The dimensions of the omics data varied significantly, with the largest being methylation, which had up to 335,854 dimensions, and the smallest being SCNV, with only 69 dimensions. RNAseq had 20,155 dimensions, and miRNA had 823 dimensions. The huge dimension difference makes handling data loss and delusion during dimension matching challenging. All the values in omics are continuous data. Further, we noticed many features only contained values for a few samples while all others were zero. The collected omics data of both cancer types have two common challenges. The first challenge is the huge size difference between different omics. For example, SCNV has only 69 genes, while methylation can have more than 330 thousand genes. This difference does not allow combining the data because the larger ones may dilute the lower-size omics. The other challenge is the low number of samples after the common samples are selected across various omics and the huge number of dimensions in some technologies, such as methylation.

Our framework

Our proposed framework consists of three main components, as shown in Figure 1. Firstly, the original omics data is dimensionalised using autoencoders, which employ a combination of non-linear functions to reconstruct the original input. It is known that this method performs well when applied to biological data, with less information lost^5,7,18,19,20 and is therefore well suited to handle omics information. Secondly, the processed multi-omics data is fused into a tensor. The significant global features of different omics datasets can be learned through CANDECOMP/PARAFAC (CP) decomposition to extract interpretable latent factors. While the original data may not be fully recoverable from the CP decomposition of the compressed data, we focused on obtaining a more interpretable and meaningful representation of the data that captures its essential characteristics. Finally, the components extracted from tensor decomposition are utilized for clustering. The clustering results are evaluated using survival analysis.
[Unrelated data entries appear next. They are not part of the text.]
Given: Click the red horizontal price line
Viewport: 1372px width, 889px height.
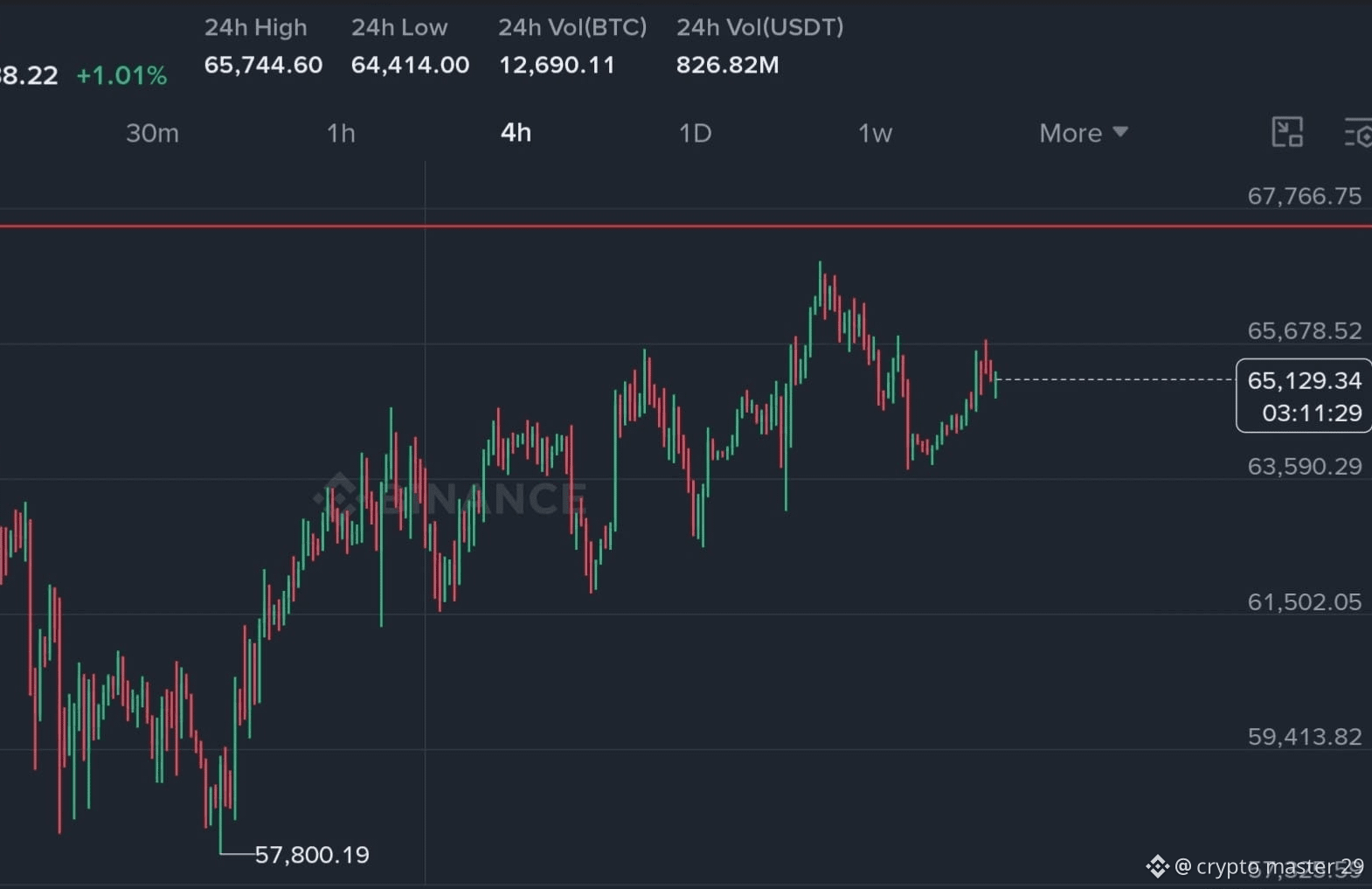Looking at the screenshot, I should click(686, 226).
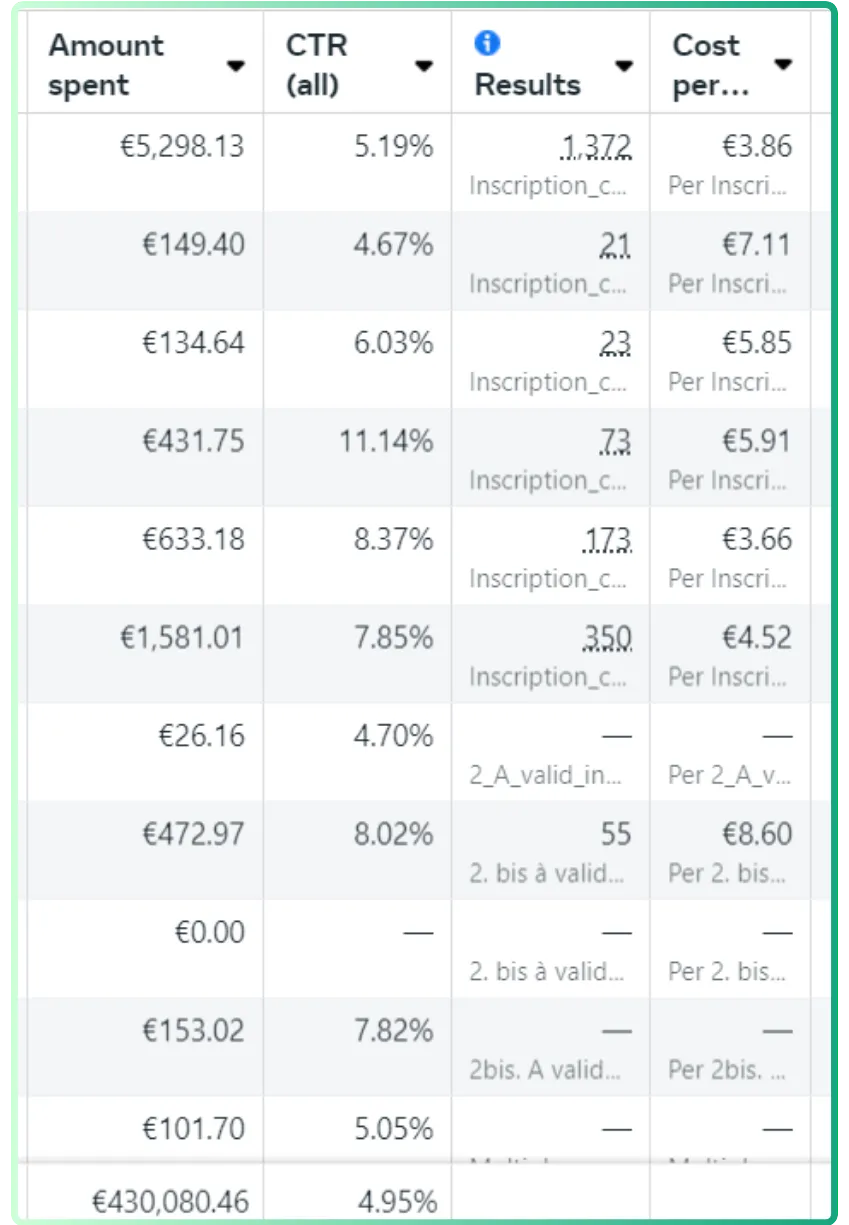The image size is (849, 1225).
Task: Open the Amount spent column dropdown arrow
Action: pyautogui.click(x=235, y=66)
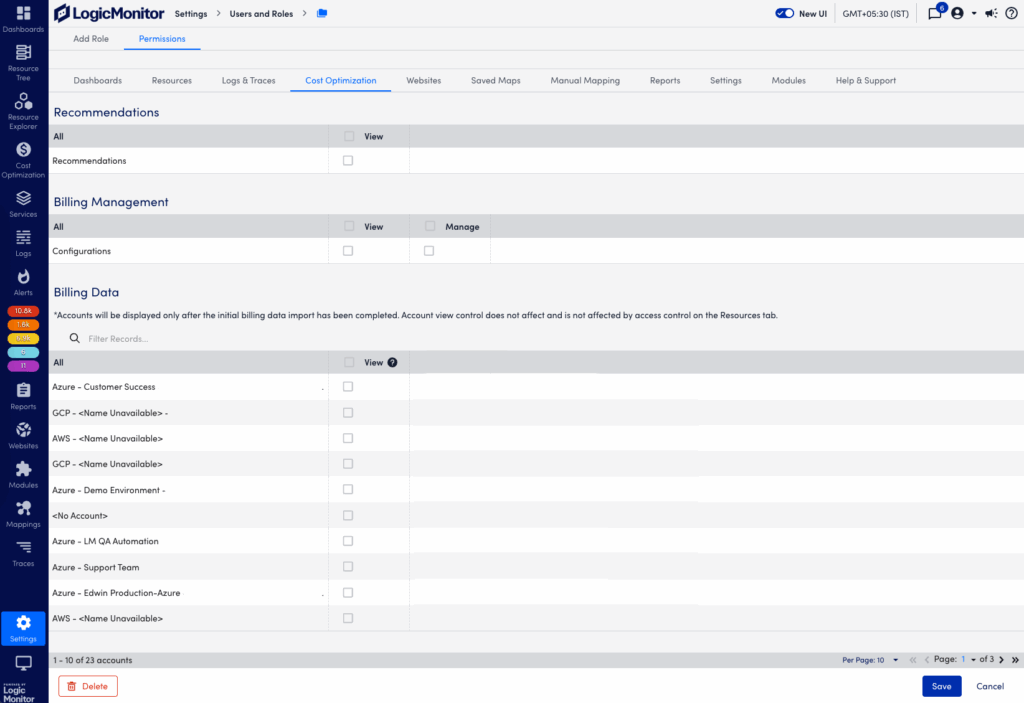The width and height of the screenshot is (1024, 703).
Task: Open the Traces section from the sidebar
Action: pos(22,551)
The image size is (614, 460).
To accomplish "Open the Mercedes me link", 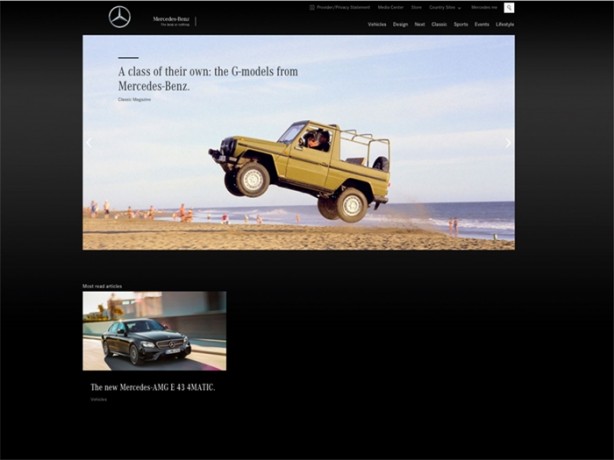I will click(484, 7).
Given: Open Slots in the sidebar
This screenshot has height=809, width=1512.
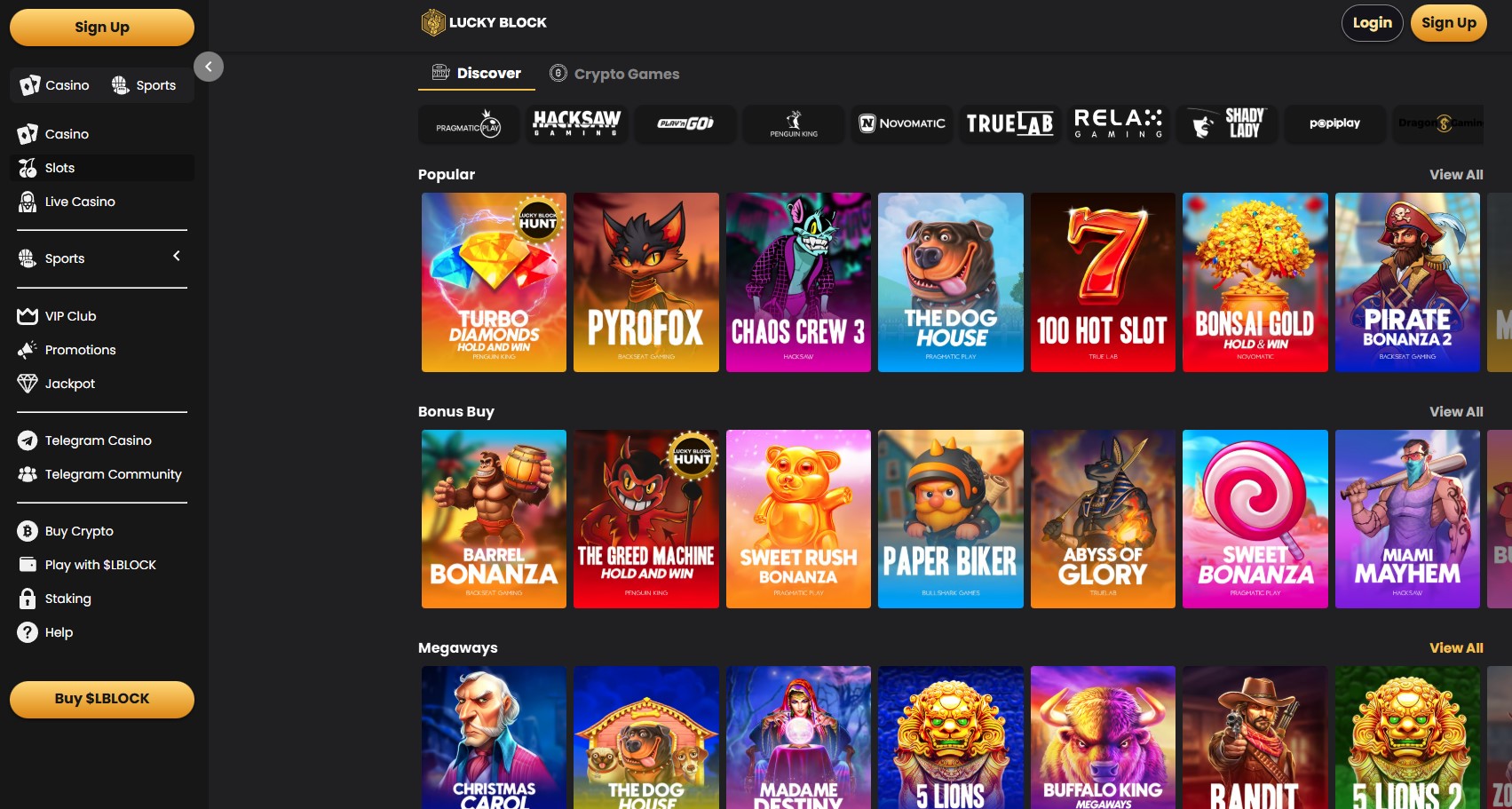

Additionally, a supervised learning model is built and used to predict Tumor Purity for the Breast dataset due to the availability of class labels.

Data preprocessing

The collected datasets are split into 70% training data and 30% testing data to ensure a sufficient number of test cases. Data cleaning is applied to Breast and Glioma datasets to handle the missing values. Only methylation contains a limited number of missing values, so we replace them with the mean value of the related gene features^21,22. Since it is uncertain whether zero values in omics data are meaningful, we decided to keep them to avoid any loss of meaningful information²³. After the cleaning phase, the data is scaled by the MinMaxScaler function as follows

$$x^{'}=\frac{x-min(x)}{max(x)-min(x)}$$

Feature extraction using stacked autoencoder

Since the sizes of omics data are various and can be extremely large due to many genes^{21, 24, 25}, it is necessary to reduce or compress them to a reasonable size. We aim to keep the maximum information in the extracted features from all the omics datasets. To achieve this goal, the stacked autoencoder model is implemented and applied to separate omics. It consists of an artificial neural network widely used for dimension reduction. It aims to extract meaningful information from the input dataset, transform them into smaller size latent and reconstruct the input data from the latent²⁶. To create the stacked autoencoder model, we have implemented the following steps:

Step 1: Encoding. Given an omics dataset, D with N samples and d features, an encoder in the autoencoder model compresses the d features into $d'$ where d >d’. The hidden layers stack within the encoder, reducing nodes between d and $d'$. The encoder part uses a non-linear mapping function to map the input data to hidden layer units and between the hidden layers. Assume h denotes the activation of the hidden layer neural unit, then its mathematical expression is as follows

$$\begin{aligned} h=f(x) = S_{f}(wx+p) \end{aligned}$$

(1)

where w represents the learning weighted matrix connecting the input layer and the stacking hidden layers. $S_{f}$ is the activation function at the last hidden layers, which is usually a Sigmoid function or a Tanh function as shown below in Eq. (2) and Eq. (3) respectively.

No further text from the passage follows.